Maro Dedel (left) from DERO GROUP and Karel van Hattum from Jamafa at Mopabloem’s first FlowerCatcher.
There is a growing need in the cut flower industry to automate labour-intensive tasks. To meet this need, the companies Jamafa and DERO have joined forces to combine specialist knowledge of cut flower processing with know-how in the application of industrial robots. Their joint mission? Making the cut flower processing hands-free with the help of industrial robots.
Due to the scarcity of good labour, there is a growing need in the cut flower industry to automate labour-intensive tasks. The application of industrial robots can offer a solution. Robots can be used flexibly for repetitive tasks, they are immune to disease, deliver stable quality and have the ability to work 24/7.
Cut flower industry
Despite the advance of robots within many industries, hardly any robots are used in the cut flower industry. Jamafa wants to change that.
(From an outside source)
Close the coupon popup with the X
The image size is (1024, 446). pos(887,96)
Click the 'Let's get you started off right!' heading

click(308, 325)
“Within the industry, we notice that there is a strong growing need to automate manual labour,” said Karel van Hattum of Jamafa Machinery. “Until recently, workers were sufficiently available and relatively cheap, but times change quickly. That is why we have been working on further automating the processing of flowers for years.
Processing the loose flowers was still the missing link, however, we noticed that the complexity surrounding the handling of flowers requires a specialist and flexible solution, which is how we arrived at industrial robots. In order to realise our ambition, we looked for a partner who has knowledge of robot technology. We ended up with the DERO GROUP, who were already active within the cut flower industry with the FlowerCatcher. A perfect match, we the knowledge of flower processing, they the knowledge of robots.”
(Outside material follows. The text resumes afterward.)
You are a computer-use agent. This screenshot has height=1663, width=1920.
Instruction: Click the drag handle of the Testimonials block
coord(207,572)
Jamafa Machinery has developed a number of innovative concepts in recent years that will be rolled out in the market in the near future.
Not only is it becoming increasingly difficult to find the right people, labour costs and increasingly strict rules surrounding the working environment are also leading to an increasing choice of robots. Maro Dedel, CEO and founder of DERO GROEP, knows all about this. He stood at the cradle of robotization in the Netherlands and saw with his own eyes how robots have found their way over the past 35 years. “Despite the great advance of industrial robots, there are still many industries to be discovered where creativity, drive and expertise are required for the right solutions. The flower processing industry is such an industry. We look forward to working with Jamafa to make the cut flower handling hands-free”.
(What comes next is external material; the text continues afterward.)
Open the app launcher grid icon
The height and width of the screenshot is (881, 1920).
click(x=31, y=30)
Robotization is one of the fastest growing markets worldwide. At the end of 2020, more than 2.7 million industrial robots were active in production environments worldwide. This is evident from data from the International Federation of Robotics (IFR). “The amount of industrial robots operating in factories is the highest ever,” said Milton Guerry, President of the IFR. In a period of five years (2014-2019) this equates to a worldwide growth of 85%. Robots find their way to all industries, especially where manual labour is heavy and repetitive. The cut flower industry has actually stayed behind because this requires highly specialized knowledge. Because Jamafa has been active in this industry for over 90 years, this is now changing.